- **EXERCISE INSTRUCTIONS**: Rewrite every one of the lines below with "Where should I click to" changed to "What should I click to" and nothing else altered.

-- Start AVAILABLE RECORDS --

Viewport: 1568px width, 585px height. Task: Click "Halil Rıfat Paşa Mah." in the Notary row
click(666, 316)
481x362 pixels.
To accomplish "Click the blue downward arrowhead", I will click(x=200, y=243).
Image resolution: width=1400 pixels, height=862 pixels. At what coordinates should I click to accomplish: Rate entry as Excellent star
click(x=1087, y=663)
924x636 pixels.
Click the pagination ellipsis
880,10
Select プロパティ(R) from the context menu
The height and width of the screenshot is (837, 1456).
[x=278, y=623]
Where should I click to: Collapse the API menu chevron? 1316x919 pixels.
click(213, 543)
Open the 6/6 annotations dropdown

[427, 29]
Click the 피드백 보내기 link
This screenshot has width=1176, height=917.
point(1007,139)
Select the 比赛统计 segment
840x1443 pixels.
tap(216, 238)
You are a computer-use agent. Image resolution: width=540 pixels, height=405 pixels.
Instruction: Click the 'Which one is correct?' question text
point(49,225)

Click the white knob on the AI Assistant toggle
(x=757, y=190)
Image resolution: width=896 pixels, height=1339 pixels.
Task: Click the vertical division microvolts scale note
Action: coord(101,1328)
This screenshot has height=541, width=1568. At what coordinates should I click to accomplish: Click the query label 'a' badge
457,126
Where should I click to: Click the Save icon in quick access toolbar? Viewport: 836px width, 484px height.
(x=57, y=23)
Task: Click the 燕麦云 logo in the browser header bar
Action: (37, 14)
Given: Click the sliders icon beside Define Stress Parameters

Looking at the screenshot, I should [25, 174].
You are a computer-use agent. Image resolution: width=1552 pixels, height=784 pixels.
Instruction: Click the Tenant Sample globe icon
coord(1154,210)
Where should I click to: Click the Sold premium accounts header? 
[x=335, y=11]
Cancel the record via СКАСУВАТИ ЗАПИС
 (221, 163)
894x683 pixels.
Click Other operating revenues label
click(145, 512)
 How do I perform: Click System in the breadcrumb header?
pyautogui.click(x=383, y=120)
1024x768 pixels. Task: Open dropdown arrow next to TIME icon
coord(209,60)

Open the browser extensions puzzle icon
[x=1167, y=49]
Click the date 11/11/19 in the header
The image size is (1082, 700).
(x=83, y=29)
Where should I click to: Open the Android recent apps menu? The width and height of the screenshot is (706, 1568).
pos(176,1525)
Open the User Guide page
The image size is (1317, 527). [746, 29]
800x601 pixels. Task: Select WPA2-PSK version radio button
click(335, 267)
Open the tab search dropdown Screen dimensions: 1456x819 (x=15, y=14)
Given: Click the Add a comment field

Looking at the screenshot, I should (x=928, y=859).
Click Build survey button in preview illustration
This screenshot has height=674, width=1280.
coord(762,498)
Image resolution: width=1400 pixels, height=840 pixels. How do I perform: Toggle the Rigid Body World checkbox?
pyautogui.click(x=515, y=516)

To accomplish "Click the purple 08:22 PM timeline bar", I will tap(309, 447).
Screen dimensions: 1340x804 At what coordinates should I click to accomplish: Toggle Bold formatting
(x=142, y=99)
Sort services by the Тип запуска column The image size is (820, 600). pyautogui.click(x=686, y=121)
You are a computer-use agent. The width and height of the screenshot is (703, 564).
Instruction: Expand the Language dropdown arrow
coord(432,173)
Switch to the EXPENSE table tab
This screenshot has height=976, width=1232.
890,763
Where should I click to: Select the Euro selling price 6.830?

-- End AVAILABLE RECORDS --

- **SOLUTION FOR THIS TASK**:
Viewport: 1568px width, 585px height. Task: Click "Halil Rıfat Paşa Mah." in the Notary row
click(666, 316)
481x362 pixels.
To accomplish "Click the blue downward arrowhead", I will click(x=200, y=243).
Image resolution: width=1400 pixels, height=862 pixels. At what coordinates should I click to accomplish: Rate entry as Excellent star
click(x=1087, y=663)
924x636 pixels.
Click the pagination ellipsis
880,10
Select プロパティ(R) from the context menu
The height and width of the screenshot is (837, 1456).
[x=278, y=623]
What should I click to: Collapse the API menu chevron? 1316x919 pixels.
click(213, 543)
Open the 6/6 annotations dropdown

[427, 29]
Click the 피드백 보내기 link
This screenshot has width=1176, height=917.
point(1007,139)
Select the 比赛统计 segment
840x1443 pixels.
tap(216, 238)
You are a computer-use agent. Image resolution: width=540 pixels, height=405 pixels.
Instruction: Click the 'Which one is correct?' question text
point(49,225)

Click the white knob on the AI Assistant toggle
(x=757, y=190)
Image resolution: width=896 pixels, height=1339 pixels.
Task: Click the vertical division microvolts scale note
Action: coord(101,1328)
This screenshot has height=541, width=1568. At what coordinates should I click to accomplish: Click the query label 'a' badge
457,126
What should I click to: Click the Save icon in quick access toolbar? Viewport: 836px width, 484px height.
(x=57, y=23)
Task: Click the 燕麦云 logo in the browser header bar
Action: (37, 14)
Given: Click the sliders icon beside Define Stress Parameters

Looking at the screenshot, I should [25, 174].
You are a computer-use agent. Image resolution: width=1552 pixels, height=784 pixels.
Instruction: Click the Tenant Sample globe icon
coord(1154,210)
What should I click to: Click the Sold premium accounts header? 
[x=335, y=11]
Cancel the record via СКАСУВАТИ ЗАПИС
 (221, 163)
894x683 pixels.
Click Other operating revenues label
click(145, 512)
 How do I perform: Click System in the breadcrumb header?
pyautogui.click(x=383, y=120)
1024x768 pixels. Task: Open dropdown arrow next to TIME icon
coord(209,60)

Open the browser extensions puzzle icon
[x=1167, y=49]
Click the date 11/11/19 in the header
The image size is (1082, 700).
(x=83, y=29)
What should I click to: Open the Android recent apps menu? The width and height of the screenshot is (706, 1568).
pos(176,1525)
Open the User Guide page
The image size is (1317, 527). [746, 29]
800x601 pixels. Task: Select WPA2-PSK version radio button
click(335, 267)
Open the tab search dropdown Screen dimensions: 1456x819 (x=15, y=14)
Given: Click the Add a comment field

Looking at the screenshot, I should (x=928, y=859).
Click Build survey button in preview illustration
This screenshot has height=674, width=1280.
coord(762,498)
Image resolution: width=1400 pixels, height=840 pixels. How do I perform: Toggle the Rigid Body World checkbox?
pyautogui.click(x=515, y=516)

To accomplish "Click the purple 08:22 PM timeline bar", I will tap(309, 447).
Screen dimensions: 1340x804 At what coordinates should I click to accomplish: Toggle Bold formatting
(x=142, y=99)
Sort services by the Тип запуска column The image size is (820, 600). pyautogui.click(x=686, y=121)
You are a computer-use agent. The width and height of the screenshot is (703, 564).
Instruction: Expand the Language dropdown arrow
coord(432,173)
Switch to the EXPENSE table tab
This screenshot has height=976, width=1232.
890,763
What should I click to: Select the Euro selling price 6.830?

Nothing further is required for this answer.